Farrow and Charla Assel are accused of breaching their responsibility to care for Josslyn. The lawsuit alleges that both had taken charge of the child and assured Joshua Crawford that they would supervise her.
The lawsuit alleges on October 16, 2013 that Farrow and Josslyn went on a “late night walk.” It is stated that Josslyn was left unattended around or near the pond. Josslyn would later drown in the pond the night of October 16. Both Farrow and Charla Assel are blamed for reckless actions that resulted in Josslyn’s death.
The count for negligence has been filed against all of the defendants and is centered around a dock built on the pond in June of 2013. It is alleged that the family had constructed the dock knowing they didn't have enough barrels to make it float. They are said to have also known that the support barrels that were used were failing.

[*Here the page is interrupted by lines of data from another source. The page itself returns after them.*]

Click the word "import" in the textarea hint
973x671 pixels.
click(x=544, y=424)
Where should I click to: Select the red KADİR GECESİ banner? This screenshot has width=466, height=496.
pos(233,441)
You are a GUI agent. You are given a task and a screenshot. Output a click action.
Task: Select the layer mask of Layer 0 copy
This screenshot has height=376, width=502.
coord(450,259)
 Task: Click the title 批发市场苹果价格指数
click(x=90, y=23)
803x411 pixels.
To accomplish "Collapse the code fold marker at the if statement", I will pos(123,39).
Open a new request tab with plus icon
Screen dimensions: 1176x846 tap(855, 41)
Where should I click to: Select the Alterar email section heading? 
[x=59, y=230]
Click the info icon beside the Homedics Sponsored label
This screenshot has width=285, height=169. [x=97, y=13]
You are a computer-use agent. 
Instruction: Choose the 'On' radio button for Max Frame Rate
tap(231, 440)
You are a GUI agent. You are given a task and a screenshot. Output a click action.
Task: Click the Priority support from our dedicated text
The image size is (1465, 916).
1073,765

Furthermore, the lawsuit alleges that Farrow and the Assels knew parts of the dock were underwater and that there was inadequate lighting around the pond area. They are blamed for failing to secure the dock and failing to barricade the dock knowing that it was unsafe.
"They've had problems with it tipping, leaning. Just that they've had problems with it leaning right," Crawford said and added, "I just want justice for my daughter. I mean she shouldn't have been out there that time of night."

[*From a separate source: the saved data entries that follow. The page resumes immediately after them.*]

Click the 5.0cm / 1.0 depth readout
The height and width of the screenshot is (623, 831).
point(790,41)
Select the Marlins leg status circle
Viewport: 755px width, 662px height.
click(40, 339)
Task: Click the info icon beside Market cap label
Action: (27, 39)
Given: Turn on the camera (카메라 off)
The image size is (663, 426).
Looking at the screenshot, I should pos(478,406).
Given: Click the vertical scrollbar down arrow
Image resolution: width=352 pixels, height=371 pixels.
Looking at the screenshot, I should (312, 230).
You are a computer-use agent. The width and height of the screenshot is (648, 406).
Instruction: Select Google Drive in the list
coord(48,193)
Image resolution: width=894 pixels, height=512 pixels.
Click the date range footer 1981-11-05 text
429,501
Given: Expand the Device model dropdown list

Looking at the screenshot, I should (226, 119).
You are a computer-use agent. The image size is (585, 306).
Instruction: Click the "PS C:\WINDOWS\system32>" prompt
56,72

In addition to those allegations, the defendants are also accused of failing to exercise reasonable care of the property given that they knew children would come into close contact with the pond. The loss of Josslyn’s life is blamed on the defendant’s actions that “showed complete indifference to or conscious disregard for the safety of others.”
Crawford is seeking recovery on behalf of his daughter and punitive damages against Farrow and the Assels. For each count he is seeking damages in excess of $25,000, an exact figure is not mentioned. Crawford is also seeking a trial by jury.
"There's not enough money in the world that could bring my daughter back. Nothing. It's not about the money at all," Crawford said.
None of the defendants have been charged criminally in Josslyn's death. No civil court dates have been listed, but a deadline to deliver civil summons to all of the defendants has been set for February 9. Crawford said he was compelled to take action after he perceived the investigation wasn't going to assign blame for his daughter's death.
"The investigation, I didn't think, was going anywhere. They won't tell me nothing. So I mainly did it because if she's not going to be held responsible, somethings got to be done," Crawford said.